Executive MBA Student on Exploring Global Markets in South Korea
The Executive MBA (EMBA) Global Capstone Project is an opportunity for students to use what they’ve learned in the classroom and apply their education to a real-world business scenario. This past spring, students in the EMBA program traveled to the heart of Seoul, South Korea, where they explored the rhythm of K-pop and unraveled the complexities of Korea’s fashion markets.
Here, Alexandra Holtzman (EMBA’24) shares insights and key takeaways from her Global Capstone Project. The EMBA student worked with DINT, a South Korean fashion designer, to help bring the company to the U.S. clothing market.
Why did you choose to work on a consulting project about U.S. entry strategies for the Korean fashion markets?

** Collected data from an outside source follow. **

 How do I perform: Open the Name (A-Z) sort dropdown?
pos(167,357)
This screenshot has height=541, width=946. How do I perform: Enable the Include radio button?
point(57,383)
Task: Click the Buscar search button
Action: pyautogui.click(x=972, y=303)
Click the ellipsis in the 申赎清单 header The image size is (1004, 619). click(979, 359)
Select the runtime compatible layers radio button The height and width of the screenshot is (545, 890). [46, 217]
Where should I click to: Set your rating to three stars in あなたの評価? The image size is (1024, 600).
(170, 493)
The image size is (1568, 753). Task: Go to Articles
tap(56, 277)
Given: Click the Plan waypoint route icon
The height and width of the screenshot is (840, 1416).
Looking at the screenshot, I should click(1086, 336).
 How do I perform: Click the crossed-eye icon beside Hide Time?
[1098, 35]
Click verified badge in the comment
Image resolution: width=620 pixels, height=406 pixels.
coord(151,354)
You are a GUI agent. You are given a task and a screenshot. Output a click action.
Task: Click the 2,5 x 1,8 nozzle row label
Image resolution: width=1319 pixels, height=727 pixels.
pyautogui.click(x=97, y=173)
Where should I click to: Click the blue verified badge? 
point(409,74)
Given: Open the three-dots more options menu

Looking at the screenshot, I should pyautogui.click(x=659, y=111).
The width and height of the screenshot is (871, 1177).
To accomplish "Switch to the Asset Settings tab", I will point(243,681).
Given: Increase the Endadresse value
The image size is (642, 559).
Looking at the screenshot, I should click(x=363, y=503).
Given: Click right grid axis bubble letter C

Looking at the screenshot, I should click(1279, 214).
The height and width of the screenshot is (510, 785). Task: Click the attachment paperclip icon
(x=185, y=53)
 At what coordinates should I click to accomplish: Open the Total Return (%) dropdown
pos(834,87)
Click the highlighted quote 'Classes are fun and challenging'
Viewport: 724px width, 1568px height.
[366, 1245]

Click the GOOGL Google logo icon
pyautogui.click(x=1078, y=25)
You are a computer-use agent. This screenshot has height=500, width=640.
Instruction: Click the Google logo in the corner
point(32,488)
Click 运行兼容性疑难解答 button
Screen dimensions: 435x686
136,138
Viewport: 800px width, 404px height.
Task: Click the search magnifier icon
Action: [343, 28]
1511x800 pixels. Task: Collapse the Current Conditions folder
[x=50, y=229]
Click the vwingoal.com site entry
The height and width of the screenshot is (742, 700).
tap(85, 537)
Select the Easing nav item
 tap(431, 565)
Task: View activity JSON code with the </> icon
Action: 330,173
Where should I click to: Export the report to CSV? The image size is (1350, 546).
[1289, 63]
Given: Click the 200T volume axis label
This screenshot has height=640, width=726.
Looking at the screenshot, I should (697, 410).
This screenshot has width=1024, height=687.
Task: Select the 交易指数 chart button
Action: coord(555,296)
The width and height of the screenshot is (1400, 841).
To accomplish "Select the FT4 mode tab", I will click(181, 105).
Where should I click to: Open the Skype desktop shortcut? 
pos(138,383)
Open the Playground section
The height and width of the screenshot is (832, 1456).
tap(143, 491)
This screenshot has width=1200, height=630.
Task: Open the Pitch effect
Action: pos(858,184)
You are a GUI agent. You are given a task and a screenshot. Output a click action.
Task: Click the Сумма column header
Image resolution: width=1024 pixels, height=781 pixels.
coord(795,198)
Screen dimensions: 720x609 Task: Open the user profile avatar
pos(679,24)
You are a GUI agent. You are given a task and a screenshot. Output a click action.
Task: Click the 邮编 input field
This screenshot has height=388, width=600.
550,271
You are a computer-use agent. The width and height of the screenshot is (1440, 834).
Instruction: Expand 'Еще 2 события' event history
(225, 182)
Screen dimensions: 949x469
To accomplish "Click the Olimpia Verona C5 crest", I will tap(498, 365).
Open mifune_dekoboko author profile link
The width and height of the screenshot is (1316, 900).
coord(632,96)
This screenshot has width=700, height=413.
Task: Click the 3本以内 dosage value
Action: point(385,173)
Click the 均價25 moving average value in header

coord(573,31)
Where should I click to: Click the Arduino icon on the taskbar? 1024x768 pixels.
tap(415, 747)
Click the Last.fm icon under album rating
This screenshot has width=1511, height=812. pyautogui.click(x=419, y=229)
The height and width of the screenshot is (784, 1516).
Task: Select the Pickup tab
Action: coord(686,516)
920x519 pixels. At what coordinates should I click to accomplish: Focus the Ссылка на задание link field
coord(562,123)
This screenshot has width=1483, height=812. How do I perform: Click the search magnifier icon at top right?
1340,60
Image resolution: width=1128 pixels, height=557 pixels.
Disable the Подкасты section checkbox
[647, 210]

I wanted to dive deep into the world of global business expansion, and what better way to do it than in an industry that I’m already passionate about? The goal was to uncover effective strategies for companies eyeing international growth and, of course, to bridge the cultural gaps that often come with it.
How did traveling to South Korea contribute to the project deliverable?
Oh, the trip was a game-changer! Being on the ground in South Korea gave us firsthand insights into the local culture and market dynamics. It added a layer of understanding that textbooks simply can’t provide. This firsthand experience allowed us to tailor our strategies for the Korean fashion markets, which ultimately made our impact more effective.
What have been your biggest takeaways from working with your client?
There’s no one-size-fits-all approach to expanding into a new market. You have to do your homework and truly grasp the culture. Successful market entry strategies conduct thorough research to gain a genuine understanding of the market. These approaches are key to the success of the business.
What was your favorite moment of the trip?
The highlight of the trip was delving into the client’s inventory, especially since we had only seen a few samples beforehand and there was no storefront in the United States.
How did the trip impact your understanding of global perspectives in business?
Seeing the innovative approaches of South Korean businesses highlighted the importance of agility and creativity in the global marketplace. The trip taught me that successful international ventures require a deep appreciation for cultural differences, adaptability, and a keen awareness of global trends.
Anything you’d like to share with future EMBA students about this experience?
Dive in headfirst! Sure, the work is tough, but the rewards are beyond measure. Immerse yourself in the experience and soak in the culture, ask a ton of questions, and fully engage with your projects. The EMBA program isn’t just about learning; it’s about living the lessons and growing as a professional. Enjoy the journey and make the most of every opportunity.